Problem requirements -
Set down the material in full. Keep every line exactly as it is.
>>>
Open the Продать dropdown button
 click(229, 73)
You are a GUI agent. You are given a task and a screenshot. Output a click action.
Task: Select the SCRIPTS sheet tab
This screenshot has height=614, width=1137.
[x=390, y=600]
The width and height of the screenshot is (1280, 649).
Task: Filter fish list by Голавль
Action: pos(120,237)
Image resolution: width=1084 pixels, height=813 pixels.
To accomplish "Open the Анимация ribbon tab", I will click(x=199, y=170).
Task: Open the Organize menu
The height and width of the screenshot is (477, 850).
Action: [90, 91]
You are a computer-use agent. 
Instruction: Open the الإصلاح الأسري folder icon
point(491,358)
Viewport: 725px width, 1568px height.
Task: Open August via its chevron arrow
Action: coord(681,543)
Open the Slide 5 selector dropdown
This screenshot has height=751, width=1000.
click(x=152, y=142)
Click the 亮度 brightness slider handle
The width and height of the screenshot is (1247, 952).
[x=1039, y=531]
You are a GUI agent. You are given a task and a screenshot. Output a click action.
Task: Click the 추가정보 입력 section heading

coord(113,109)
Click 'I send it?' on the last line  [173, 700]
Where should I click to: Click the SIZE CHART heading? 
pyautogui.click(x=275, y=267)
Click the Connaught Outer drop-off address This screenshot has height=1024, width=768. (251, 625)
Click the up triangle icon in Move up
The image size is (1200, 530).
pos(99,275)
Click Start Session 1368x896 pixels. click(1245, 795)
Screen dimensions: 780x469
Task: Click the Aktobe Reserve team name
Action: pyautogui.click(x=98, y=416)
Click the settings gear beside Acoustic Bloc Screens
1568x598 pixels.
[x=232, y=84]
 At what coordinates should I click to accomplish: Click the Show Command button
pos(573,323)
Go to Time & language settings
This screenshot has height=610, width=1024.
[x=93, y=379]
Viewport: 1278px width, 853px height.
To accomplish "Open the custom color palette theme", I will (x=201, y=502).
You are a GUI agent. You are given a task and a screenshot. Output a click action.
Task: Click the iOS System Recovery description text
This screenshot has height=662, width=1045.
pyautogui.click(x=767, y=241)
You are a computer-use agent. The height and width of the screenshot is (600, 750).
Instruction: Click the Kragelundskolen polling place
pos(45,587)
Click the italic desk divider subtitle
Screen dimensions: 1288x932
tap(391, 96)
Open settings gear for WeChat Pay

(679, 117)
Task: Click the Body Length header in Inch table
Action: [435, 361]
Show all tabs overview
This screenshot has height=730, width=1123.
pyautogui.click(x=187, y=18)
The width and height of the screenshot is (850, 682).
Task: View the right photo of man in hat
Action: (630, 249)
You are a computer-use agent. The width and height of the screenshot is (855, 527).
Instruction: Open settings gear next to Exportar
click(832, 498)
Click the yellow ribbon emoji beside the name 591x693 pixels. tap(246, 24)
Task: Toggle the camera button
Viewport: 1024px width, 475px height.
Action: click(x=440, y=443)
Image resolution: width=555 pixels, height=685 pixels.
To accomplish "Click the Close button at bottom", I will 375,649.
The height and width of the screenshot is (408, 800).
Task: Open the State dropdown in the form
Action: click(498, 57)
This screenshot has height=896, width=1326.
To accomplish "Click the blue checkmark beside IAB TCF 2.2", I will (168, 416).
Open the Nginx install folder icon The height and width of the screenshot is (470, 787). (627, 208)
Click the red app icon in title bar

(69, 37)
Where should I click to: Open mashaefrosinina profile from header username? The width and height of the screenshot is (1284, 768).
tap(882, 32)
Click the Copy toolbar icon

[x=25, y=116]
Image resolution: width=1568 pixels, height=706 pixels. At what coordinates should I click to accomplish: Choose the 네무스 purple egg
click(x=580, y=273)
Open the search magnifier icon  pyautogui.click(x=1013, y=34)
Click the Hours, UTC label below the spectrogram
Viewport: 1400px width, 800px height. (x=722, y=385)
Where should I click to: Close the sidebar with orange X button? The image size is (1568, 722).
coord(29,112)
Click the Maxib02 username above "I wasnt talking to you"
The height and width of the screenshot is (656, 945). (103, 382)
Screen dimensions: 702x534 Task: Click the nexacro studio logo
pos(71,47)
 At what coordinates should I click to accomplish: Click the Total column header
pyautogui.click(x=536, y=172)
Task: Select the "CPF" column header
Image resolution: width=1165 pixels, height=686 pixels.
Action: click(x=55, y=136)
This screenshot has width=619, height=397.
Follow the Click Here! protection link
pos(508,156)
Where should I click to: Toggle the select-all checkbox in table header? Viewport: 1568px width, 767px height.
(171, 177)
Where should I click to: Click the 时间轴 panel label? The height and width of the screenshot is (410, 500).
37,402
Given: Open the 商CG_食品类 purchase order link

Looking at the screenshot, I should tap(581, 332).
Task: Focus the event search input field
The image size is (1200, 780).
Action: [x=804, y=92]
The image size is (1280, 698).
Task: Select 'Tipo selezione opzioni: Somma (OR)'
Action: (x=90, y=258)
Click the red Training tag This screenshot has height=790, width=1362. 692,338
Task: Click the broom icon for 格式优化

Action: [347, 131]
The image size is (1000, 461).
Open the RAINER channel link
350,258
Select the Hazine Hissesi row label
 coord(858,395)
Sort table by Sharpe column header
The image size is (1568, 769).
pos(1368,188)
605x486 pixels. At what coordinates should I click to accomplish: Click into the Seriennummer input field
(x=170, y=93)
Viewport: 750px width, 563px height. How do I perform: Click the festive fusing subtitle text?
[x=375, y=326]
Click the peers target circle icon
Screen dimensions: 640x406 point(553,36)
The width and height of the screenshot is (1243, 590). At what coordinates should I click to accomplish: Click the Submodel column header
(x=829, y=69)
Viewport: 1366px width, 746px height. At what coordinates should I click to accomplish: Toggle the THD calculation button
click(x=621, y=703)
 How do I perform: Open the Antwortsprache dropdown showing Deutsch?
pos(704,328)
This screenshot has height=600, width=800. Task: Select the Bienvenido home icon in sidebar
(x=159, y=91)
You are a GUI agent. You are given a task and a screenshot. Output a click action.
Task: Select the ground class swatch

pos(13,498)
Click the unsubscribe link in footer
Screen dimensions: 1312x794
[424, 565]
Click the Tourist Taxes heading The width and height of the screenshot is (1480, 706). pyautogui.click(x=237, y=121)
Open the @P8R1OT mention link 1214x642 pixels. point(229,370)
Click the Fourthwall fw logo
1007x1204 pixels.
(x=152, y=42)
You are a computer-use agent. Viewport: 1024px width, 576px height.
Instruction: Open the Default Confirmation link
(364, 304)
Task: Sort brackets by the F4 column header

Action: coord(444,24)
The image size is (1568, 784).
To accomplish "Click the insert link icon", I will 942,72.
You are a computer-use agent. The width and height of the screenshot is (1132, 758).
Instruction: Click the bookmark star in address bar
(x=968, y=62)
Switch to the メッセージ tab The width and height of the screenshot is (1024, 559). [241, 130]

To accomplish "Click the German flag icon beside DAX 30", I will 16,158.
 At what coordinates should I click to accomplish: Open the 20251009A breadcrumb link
<<<
Task output -
Open the Продать dropdown button
 click(229, 73)
You are a GUI agent. You are given a task and a screenshot. Output a click action.
Task: Select the SCRIPTS sheet tab
This screenshot has height=614, width=1137.
[x=390, y=600]
The width and height of the screenshot is (1280, 649).
Task: Filter fish list by Голавль
Action: pos(120,237)
Image resolution: width=1084 pixels, height=813 pixels.
To accomplish "Open the Анимация ribbon tab", I will click(x=199, y=170).
Task: Open the Organize menu
The height and width of the screenshot is (477, 850).
Action: [90, 91]
You are a computer-use agent. 
Instruction: Open the الإصلاح الأسري folder icon
point(491,358)
Viewport: 725px width, 1568px height.
Task: Open August via its chevron arrow
Action: coord(681,543)
Open the Slide 5 selector dropdown
This screenshot has height=751, width=1000.
click(x=152, y=142)
Click the 亮度 brightness slider handle
The width and height of the screenshot is (1247, 952).
[x=1039, y=531]
You are a GUI agent. You are given a task and a screenshot. Output a click action.
Task: Click the 추가정보 입력 section heading

coord(113,109)
Click 'I send it?' on the last line  [173, 700]
Where should I click to: Click the SIZE CHART heading? 
pyautogui.click(x=275, y=267)
Click the Connaught Outer drop-off address This screenshot has height=1024, width=768. (251, 625)
Click the up triangle icon in Move up
The image size is (1200, 530).
pos(99,275)
Click Start Session 1368x896 pixels. click(1245, 795)
Screen dimensions: 780x469
Task: Click the Aktobe Reserve team name
Action: pyautogui.click(x=98, y=416)
Click the settings gear beside Acoustic Bloc Screens
1568x598 pixels.
[x=232, y=84]
 At what coordinates should I click to accomplish: Click the Show Command button
pos(573,323)
Go to Time & language settings
This screenshot has height=610, width=1024.
[x=93, y=379]
Viewport: 1278px width, 853px height.
To accomplish "Open the custom color palette theme", I will (x=201, y=502).
You are a GUI agent. You are given a task and a screenshot. Output a click action.
Task: Click the iOS System Recovery description text
This screenshot has height=662, width=1045.
pyautogui.click(x=767, y=241)
You are a computer-use agent. The height and width of the screenshot is (600, 750).
Instruction: Click the Kragelundskolen polling place
pos(45,587)
Click the italic desk divider subtitle
Screen dimensions: 1288x932
tap(391, 96)
Open settings gear for WeChat Pay

(679, 117)
Task: Click the Body Length header in Inch table
Action: [435, 361]
Show all tabs overview
This screenshot has height=730, width=1123.
pyautogui.click(x=187, y=18)
The width and height of the screenshot is (850, 682).
Task: View the right photo of man in hat
Action: (630, 249)
You are a computer-use agent. The width and height of the screenshot is (855, 527).
Instruction: Open settings gear next to Exportar
click(832, 498)
Click the yellow ribbon emoji beside the name 591x693 pixels. tap(246, 24)
Task: Toggle the camera button
Viewport: 1024px width, 475px height.
Action: click(x=440, y=443)
Image resolution: width=555 pixels, height=685 pixels.
To accomplish "Click the Close button at bottom", I will 375,649.
The height and width of the screenshot is (408, 800).
Task: Open the State dropdown in the form
Action: click(498, 57)
This screenshot has height=896, width=1326.
To accomplish "Click the blue checkmark beside IAB TCF 2.2", I will (168, 416).
Open the Nginx install folder icon The height and width of the screenshot is (470, 787). (627, 208)
Click the red app icon in title bar

(69, 37)
Where should I click to: Open mashaefrosinina profile from header username? The width and height of the screenshot is (1284, 768).
tap(882, 32)
Click the Copy toolbar icon

[x=25, y=116]
Image resolution: width=1568 pixels, height=706 pixels. At what coordinates should I click to accomplish: Choose the 네무스 purple egg
click(x=580, y=273)
Open the search magnifier icon  pyautogui.click(x=1013, y=34)
Click the Hours, UTC label below the spectrogram
Viewport: 1400px width, 800px height. (x=722, y=385)
Where should I click to: Close the sidebar with orange X button? The image size is (1568, 722).
coord(29,112)
Click the Maxib02 username above "I wasnt talking to you"
The height and width of the screenshot is (656, 945). (103, 382)
Screen dimensions: 702x534 Task: Click the nexacro studio logo
pos(71,47)
 At what coordinates should I click to accomplish: Click the Total column header
pyautogui.click(x=536, y=172)
Task: Select the "CPF" column header
Image resolution: width=1165 pixels, height=686 pixels.
Action: click(x=55, y=136)
This screenshot has width=619, height=397.
Follow the Click Here! protection link
pos(508,156)
Where should I click to: Toggle the select-all checkbox in table header? Viewport: 1568px width, 767px height.
(171, 177)
Where should I click to: Click the 时间轴 panel label? The height and width of the screenshot is (410, 500).
37,402
Given: Open the 商CG_食品类 purchase order link

Looking at the screenshot, I should tap(581, 332).
Task: Focus the event search input field
The image size is (1200, 780).
Action: [x=804, y=92]
The image size is (1280, 698).
Task: Select 'Tipo selezione opzioni: Somma (OR)'
Action: (x=90, y=258)
Click the red Training tag This screenshot has height=790, width=1362. 692,338
Task: Click the broom icon for 格式优化

Action: [347, 131]
The image size is (1000, 461).
Open the RAINER channel link
350,258
Select the Hazine Hissesi row label
 coord(858,395)
Sort table by Sharpe column header
The image size is (1568, 769).
pos(1368,188)
605x486 pixels. At what coordinates should I click to accomplish: Click into the Seriennummer input field
(x=170, y=93)
Viewport: 750px width, 563px height. How do I perform: Click the festive fusing subtitle text?
[x=375, y=326]
Click the peers target circle icon
Screen dimensions: 640x406 point(553,36)
The width and height of the screenshot is (1243, 590). At what coordinates should I click to accomplish: Click the Submodel column header
(x=829, y=69)
Viewport: 1366px width, 746px height. At what coordinates should I click to accomplish: Toggle the THD calculation button
click(x=621, y=703)
 How do I perform: Open the Antwortsprache dropdown showing Deutsch?
pos(704,328)
This screenshot has height=600, width=800. Task: Select the Bienvenido home icon in sidebar
(x=159, y=91)
You are a GUI agent. You are given a task and a screenshot. Output a click action.
Task: Select the ground class swatch

pos(13,498)
Click the unsubscribe link in footer
Screen dimensions: 1312x794
[424, 565]
Click the Tourist Taxes heading The width and height of the screenshot is (1480, 706). pyautogui.click(x=237, y=121)
Open the @P8R1OT mention link 1214x642 pixels. point(229,370)
Click the Fourthwall fw logo
1007x1204 pixels.
(x=152, y=42)
You are a computer-use agent. Viewport: 1024px width, 576px height.
Instruction: Open the Default Confirmation link
(364, 304)
Task: Sort brackets by the F4 column header

Action: coord(444,24)
The image size is (1568, 784).
To accomplish "Click the insert link icon", I will 942,72.
You are a computer-use agent. The width and height of the screenshot is (1132, 758).
Instruction: Click the bookmark star in address bar
(x=968, y=62)
Switch to the メッセージ tab The width and height of the screenshot is (1024, 559). [241, 130]

To accomplish "Click the German flag icon beside DAX 30", I will 16,158.
 At what coordinates should I click to accomplish: Open the 20251009A breadcrumb link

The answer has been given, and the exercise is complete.